2.3 | Estimation of model accuracy (EMA) for oligomeric targets. 
The EMA category has been an integral part of every CASP experiment starting with CASP741-48. It has attracted the attention of many developers, with over 70 methods tested in the previous CASP experiment48. An emphasis on the importance of this category led to very positive developments in protein structure prediction as modelers now routinely integrate quality estimates into their modeling pipelines. In particular, the CASP14-winning AlphaFold2 method offers reliable estimates of global and local accuracy of their models10,11.
In CASP15, the focus of the EMA category shifted from predicting accuracy of single-sequence proteins to multi-molecular complexes.
2.3.1 | Model accuracy prediction format(https://predictioncenter.org/casp15/index.cgi ?page=format#QA). For global (whole model) accuracy prediction (QMODE1), participants are asked to submit a fold similarity score (SCORE, in 0-1 range), which estimates the similarity of model’s overall fold to the target’s one, and an interface similarity score (QSCORE, also in 0-1 range), which evaluates reliability of quaternary structure interfaces. Submitting the QSCORE is optional, and predictors can skip it by putting ‘X’ symbol in the corresponding place of a QA prediction (see the link above). In QMODE2 (local accuracy), in addition to the QMODE1 scores, the predictors are asked to assign confidence scores to the interface residues of the model, indicating their likelihood of being present in the native structure’s interface. Interface residues are identified as having contact with at least one residue from a different chain, with a Cβ-Cβ distance not exceeding 8Å (or Cα, if the residue is Glycine).
Examples of EMA predictions in QMODE1 and QMODE2 are provided in Example 5 on the CASP15 format page.
2.3.2 | Submission collecting process. EMA predictions in CASP15 are requested for all (and only) multimeric targets. In contrast with previous CASPs, EMA targets are released after all models (and not only server models) are collected on the corresponding structure prediction target. A tarball with assembly predictions from all CASP groups is created the next day after the TS target closure, and a link to the tarball file is pushed to the EMA servers and posted at the CASP15 website. All EMA groups, regardless of their type (i.e., ‘server’ or ‘human’) have 2 days to return accuracy estimates for TS models included in the tarball file. The predictions are checked with the verification scripts, and successful predictions are saved for subsequent evaluation.
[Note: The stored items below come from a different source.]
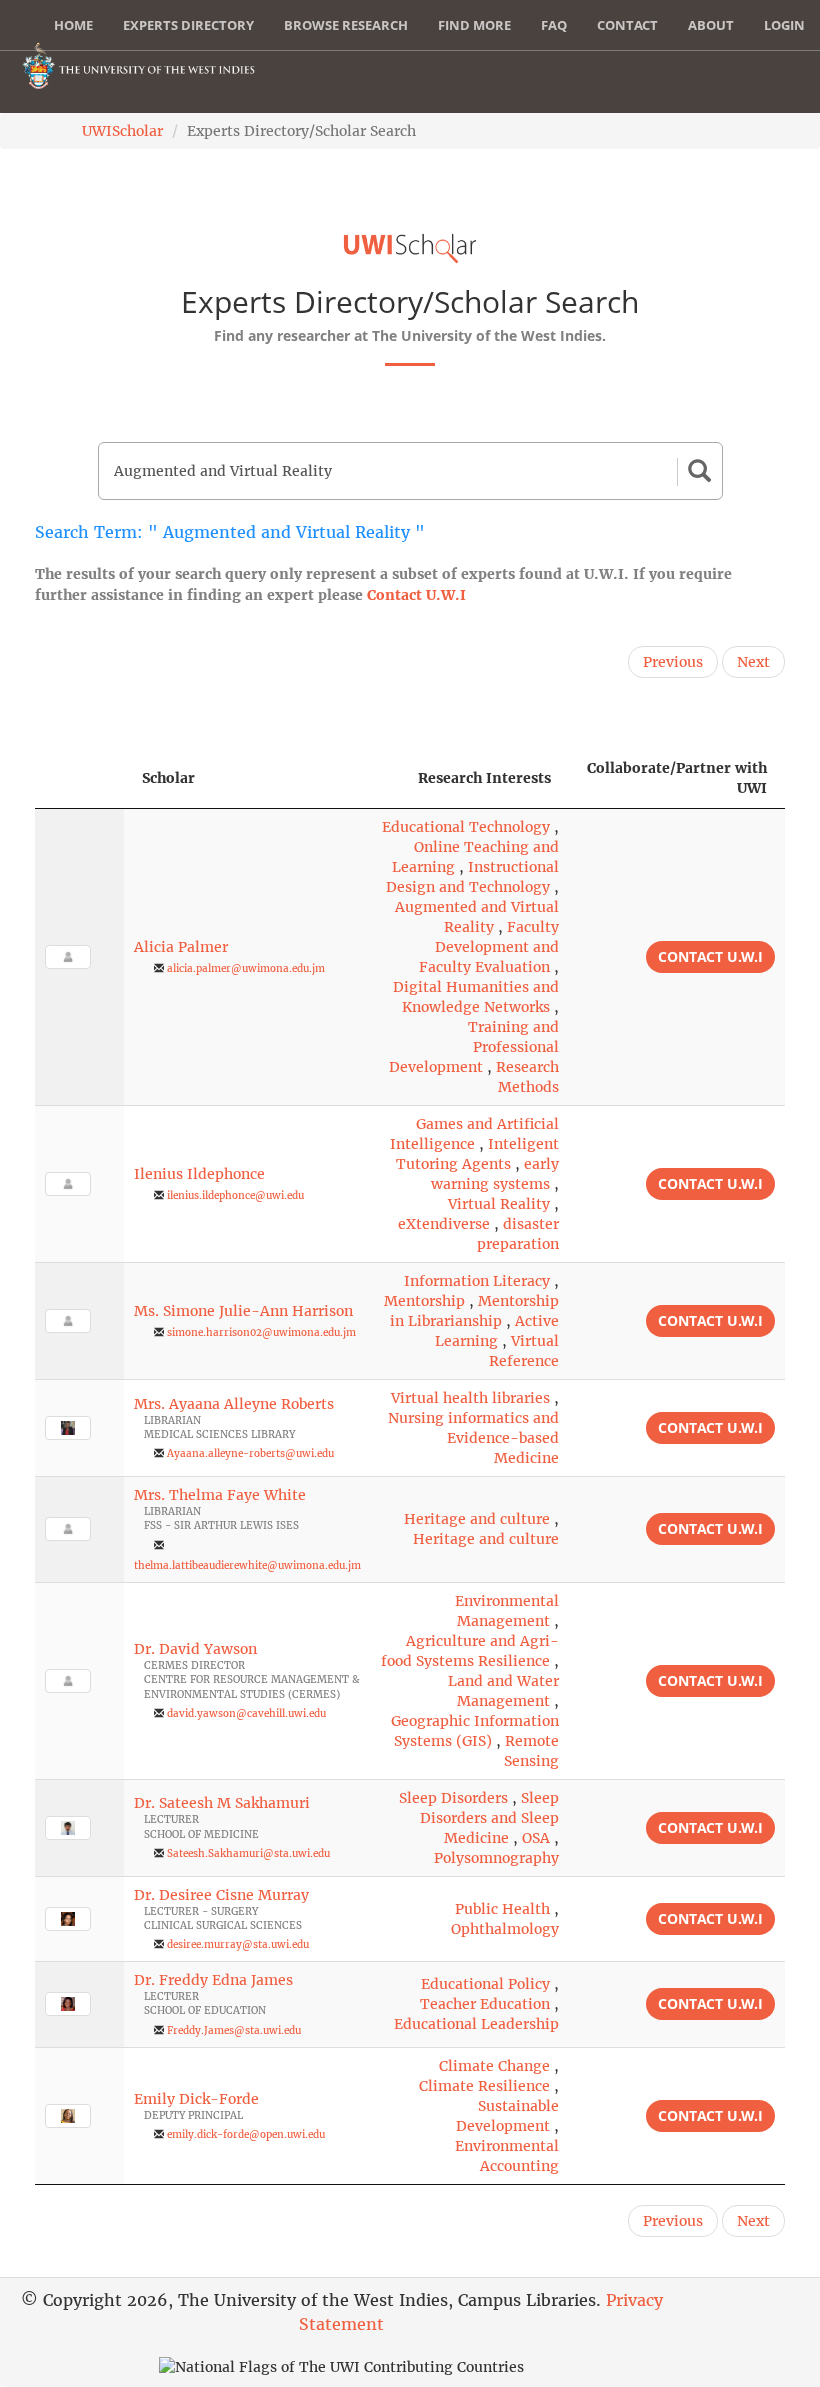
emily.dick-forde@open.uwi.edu (246, 2134)
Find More (474, 25)
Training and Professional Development (474, 1047)
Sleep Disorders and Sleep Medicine (489, 1818)
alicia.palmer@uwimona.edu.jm (246, 968)
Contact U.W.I (416, 595)
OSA (536, 1838)
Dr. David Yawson (195, 1649)
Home (73, 25)
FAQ (554, 25)
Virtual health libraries (470, 1398)
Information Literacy (477, 1281)
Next (753, 662)
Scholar (168, 778)
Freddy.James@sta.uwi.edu (234, 2030)
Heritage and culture (477, 1519)
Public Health (502, 1909)
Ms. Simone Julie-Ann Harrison (243, 1311)
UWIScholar (122, 131)
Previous (673, 662)
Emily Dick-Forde (196, 2099)
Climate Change (494, 2066)
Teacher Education (485, 2004)
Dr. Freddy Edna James (213, 1980)
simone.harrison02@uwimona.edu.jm (261, 1332)
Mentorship (424, 1301)
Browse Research (346, 25)
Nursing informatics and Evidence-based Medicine (473, 1438)
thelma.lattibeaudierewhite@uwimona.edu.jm (247, 1565)
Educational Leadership (476, 2024)
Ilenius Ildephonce (199, 1174)
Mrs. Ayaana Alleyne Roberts (234, 1404)
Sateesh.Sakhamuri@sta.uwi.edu (248, 1853)
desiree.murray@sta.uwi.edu (238, 1944)
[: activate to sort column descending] (79, 778)
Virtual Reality (499, 1204)
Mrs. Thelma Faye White (220, 1495)
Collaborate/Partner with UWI (677, 778)
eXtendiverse (444, 1224)
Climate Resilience (484, 2086)
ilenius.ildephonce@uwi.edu (235, 1195)
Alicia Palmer (181, 947)
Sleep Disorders (453, 1798)
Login (784, 25)
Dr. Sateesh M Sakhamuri (222, 1803)
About (711, 25)
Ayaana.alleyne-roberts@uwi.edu (250, 1453)
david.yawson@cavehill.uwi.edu (246, 1713)
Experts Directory (188, 25)
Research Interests (484, 778)
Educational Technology (466, 827)
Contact (627, 25)
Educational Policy (485, 1984)
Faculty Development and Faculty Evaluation (489, 947)
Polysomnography (496, 1858)
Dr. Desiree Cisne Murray (221, 1895)
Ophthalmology (505, 1929)
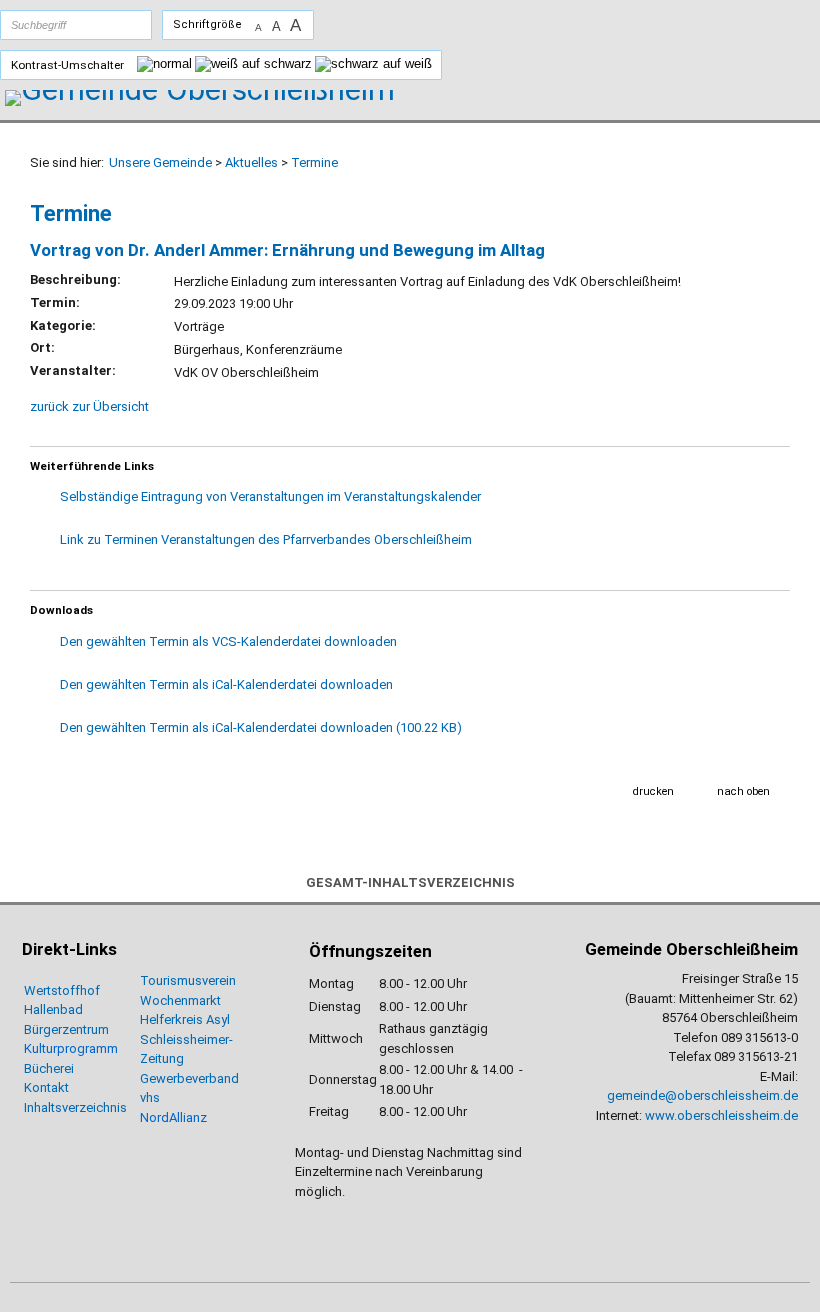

2.3.3 | EMA evaluation measures. Global predictions were compared with established evaluation metrics possessing the desired attributes. This is the oligomeric Template Modelling score (TM-score)49 for overall topology (SCORE) and the contact based QS-score50 which is interface centric (QSCORE). To ensure a comprehensive evaluation, these metrics were supplemented with additional measures. An oligomeric GDT-like score, referred to as oligo-GDTTS, was employed for overall topology analysis, and a variant of the interface centric DockQ score51. Notably, DockQ evaluates pairwise interfaces, necessitating the introduction of a weighted average metric—termed DockQ-wave—to effectively score higher-order complexes. Local predictions were compared against the per-residue lDDT 17 and CAD (AA-variant) 52scores, which assess the accuracy of relative atom positions in the neighborhood, including neighboring chains. Conceptually the scores are contact-based, but do not penalize for added contacts, which is relevant in case of incorrect interfaces. To address this limitation, two novel local variants of the QS-score and DockQ have been introduced: PatchQS and PatchDockQ. All evaluation metrics are described in detail in the CASP15 EMA Assessment paper6.